ASTANA – The first day of the Astana Club, a platform to discuss the most pressing issues on the global and regional agenda, kicked off in the Kazakh capital on Dec. 11. Rising economic fragmentation, the future of Central Asia and Afghanistan and what stands ahead for the Middle East were among the topics on the agenda.
This year’s edition convened more than 40 speakers, including from Belgium, China, India, Russia, Spain, Türkiye and the United States, among others. Organized by the Institute of World Economics and Politics (IWEP) since 2015, the mission of the Astana Club is to explore global trends and suggest solutions to the challenges facing Eurasia and beyond.
While the world may be torn by crises and turbulence, Kazakhstan has economic opportunities to capitalize on, but only if it makes the right economic and investment decisions, said Vice President for Studies at Washington-based Carnegie Endowment for International Peace Evan Feigenbaum.
“There can be some very considerable opportunities notwithstanding the risks,” Feigenbaum told The Astana Times.
He said the world witnesses a transition from one that many people thought was about economic opportunities and economic integration toward a world that is increasingly about security, fragmentation, and conflict among countries.
“That has big implications for Kazakhstan, which has big ambitions for economic development,” he added.
“There are a lot of multinational companies that are leaving Russia, but looking for opportunities first to situate headquarters, but for an investment-friendly climate, to base their operations, so actually out of geopolitical turbulence between Russia and the West is an opportunity for Kazakhstan to attract more investment, and also for multinational companies to headquarter,” said Feigenbaum.
Data from the Kazakh Foreign Ministry indicated, as of May, 25 companies from Russia have relocated their operations to Kazakhstan, and more followed them later.
On the same note, Kazakhstan also benefits from Chinese investments. China is among the top five largest investors in the Kazakh economy.
“For Kazakhstan’s own development, it is important to extract more of the value added and have China leave investment in Kazakhstan that creates more jobs and opportunities for people in Kazakhstan,” he added.
Initially an academic with a PhD in Chinese politics from Stanford University, Feigenbaum also shared his insights into the developments in Asia. According to him, the tension between economic integration and security fragmentation is a big challenge.
“I think the answer to that is in part for countries to navigate that competition between the United States and China by working together sometimes without the United States and China to build economic agreements, trade deals, pacts that really set the region on a course where economics rather than security drives the future,” he said, highlighting the Comprehensive and Progressive Agreement for Trans-Pacific Partnership, as an example.

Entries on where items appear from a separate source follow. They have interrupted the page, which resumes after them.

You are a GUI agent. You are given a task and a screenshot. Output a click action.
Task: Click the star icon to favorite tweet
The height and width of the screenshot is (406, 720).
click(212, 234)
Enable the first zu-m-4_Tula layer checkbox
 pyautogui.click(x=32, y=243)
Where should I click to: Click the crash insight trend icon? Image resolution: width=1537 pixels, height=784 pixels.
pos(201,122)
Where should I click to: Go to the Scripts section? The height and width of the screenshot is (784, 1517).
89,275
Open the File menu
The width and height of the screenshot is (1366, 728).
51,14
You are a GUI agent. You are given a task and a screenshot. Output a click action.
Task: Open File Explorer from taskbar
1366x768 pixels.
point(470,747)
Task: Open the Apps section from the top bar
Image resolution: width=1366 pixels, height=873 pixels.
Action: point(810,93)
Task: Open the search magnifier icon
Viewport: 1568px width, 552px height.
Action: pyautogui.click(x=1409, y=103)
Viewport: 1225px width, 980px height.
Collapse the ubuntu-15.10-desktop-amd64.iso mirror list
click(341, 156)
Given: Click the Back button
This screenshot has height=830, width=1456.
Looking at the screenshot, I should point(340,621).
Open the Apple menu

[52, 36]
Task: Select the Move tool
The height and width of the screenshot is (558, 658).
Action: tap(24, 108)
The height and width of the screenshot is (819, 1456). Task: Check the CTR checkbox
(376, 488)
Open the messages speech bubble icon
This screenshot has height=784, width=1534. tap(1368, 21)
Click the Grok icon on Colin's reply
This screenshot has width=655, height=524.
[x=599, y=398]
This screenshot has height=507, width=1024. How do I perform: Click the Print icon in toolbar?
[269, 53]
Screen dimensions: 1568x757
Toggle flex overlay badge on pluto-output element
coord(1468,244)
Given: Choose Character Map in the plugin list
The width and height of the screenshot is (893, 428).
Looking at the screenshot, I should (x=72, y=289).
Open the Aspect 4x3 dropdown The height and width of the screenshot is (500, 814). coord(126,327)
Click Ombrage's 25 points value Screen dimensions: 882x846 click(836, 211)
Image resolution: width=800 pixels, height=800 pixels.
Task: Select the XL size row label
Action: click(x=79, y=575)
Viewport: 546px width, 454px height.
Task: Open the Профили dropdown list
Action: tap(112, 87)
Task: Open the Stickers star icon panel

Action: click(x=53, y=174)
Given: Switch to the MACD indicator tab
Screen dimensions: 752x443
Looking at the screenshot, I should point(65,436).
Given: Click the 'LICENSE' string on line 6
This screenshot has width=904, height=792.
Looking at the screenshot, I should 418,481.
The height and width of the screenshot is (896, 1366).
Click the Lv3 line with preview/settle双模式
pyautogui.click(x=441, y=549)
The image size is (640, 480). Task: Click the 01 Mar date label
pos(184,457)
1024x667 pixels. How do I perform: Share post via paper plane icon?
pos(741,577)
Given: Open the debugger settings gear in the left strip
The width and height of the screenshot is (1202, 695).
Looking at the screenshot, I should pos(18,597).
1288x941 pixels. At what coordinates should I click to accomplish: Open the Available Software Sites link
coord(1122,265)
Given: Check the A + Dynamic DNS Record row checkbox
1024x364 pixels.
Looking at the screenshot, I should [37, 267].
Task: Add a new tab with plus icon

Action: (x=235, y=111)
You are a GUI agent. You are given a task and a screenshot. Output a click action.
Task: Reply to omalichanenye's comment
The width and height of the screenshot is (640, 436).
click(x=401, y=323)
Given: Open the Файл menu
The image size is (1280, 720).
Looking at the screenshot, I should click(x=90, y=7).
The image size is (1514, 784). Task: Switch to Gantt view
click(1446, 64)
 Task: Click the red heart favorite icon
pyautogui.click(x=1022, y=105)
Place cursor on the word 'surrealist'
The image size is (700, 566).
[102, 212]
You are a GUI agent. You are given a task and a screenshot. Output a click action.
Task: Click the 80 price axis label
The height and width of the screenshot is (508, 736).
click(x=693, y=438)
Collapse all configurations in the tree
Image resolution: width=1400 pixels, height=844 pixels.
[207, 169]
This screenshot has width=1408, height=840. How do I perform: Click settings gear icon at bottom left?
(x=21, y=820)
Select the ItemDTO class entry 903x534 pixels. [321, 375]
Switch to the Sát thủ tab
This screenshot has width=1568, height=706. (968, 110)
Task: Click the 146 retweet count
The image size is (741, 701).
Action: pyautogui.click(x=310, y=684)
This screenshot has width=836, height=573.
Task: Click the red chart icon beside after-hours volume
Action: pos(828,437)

Rae Kwon Chung, Nobel Peace Prize Laureate of 2007 and member of the UN Intergovernmental Panel on Climate Change (IPCC), said Central Asia is facing increasing risks from climate change.
“Central Asia is now expected to be suffering the most severe climate disaster because the expected temperature rise will be quite high in Central Asia, the Middle East and North Africa. These are the regions where the most of the impact of climate change will be the hardest, including Kazakhstan,” he said in a comment for this story, warning that Kazakhstan has to be prepared.
The nation, which has heavily relied on fossil fuels for years, committed to achieving carbon neutrality by 2060.
At the 2023 United Nations Climate Change Conference, more known as COP28, Kazakhstan also voiced key initiatives, including joining the Global Methane Pledge, a voluntary agreement by more than 150 countries to cut their methane emissions by 30% by 2030. The nation also inked substantial renewable energy deals.
“Making a pledge is easy, but taking action is a different story not only for Kazakhstan but for many countries. We have been making pledges throughout the last three decades of climate history, but we have been failing to keep and deliver our promises. We have to focus more on how we can actually take action,” said Rae Kwon Chung.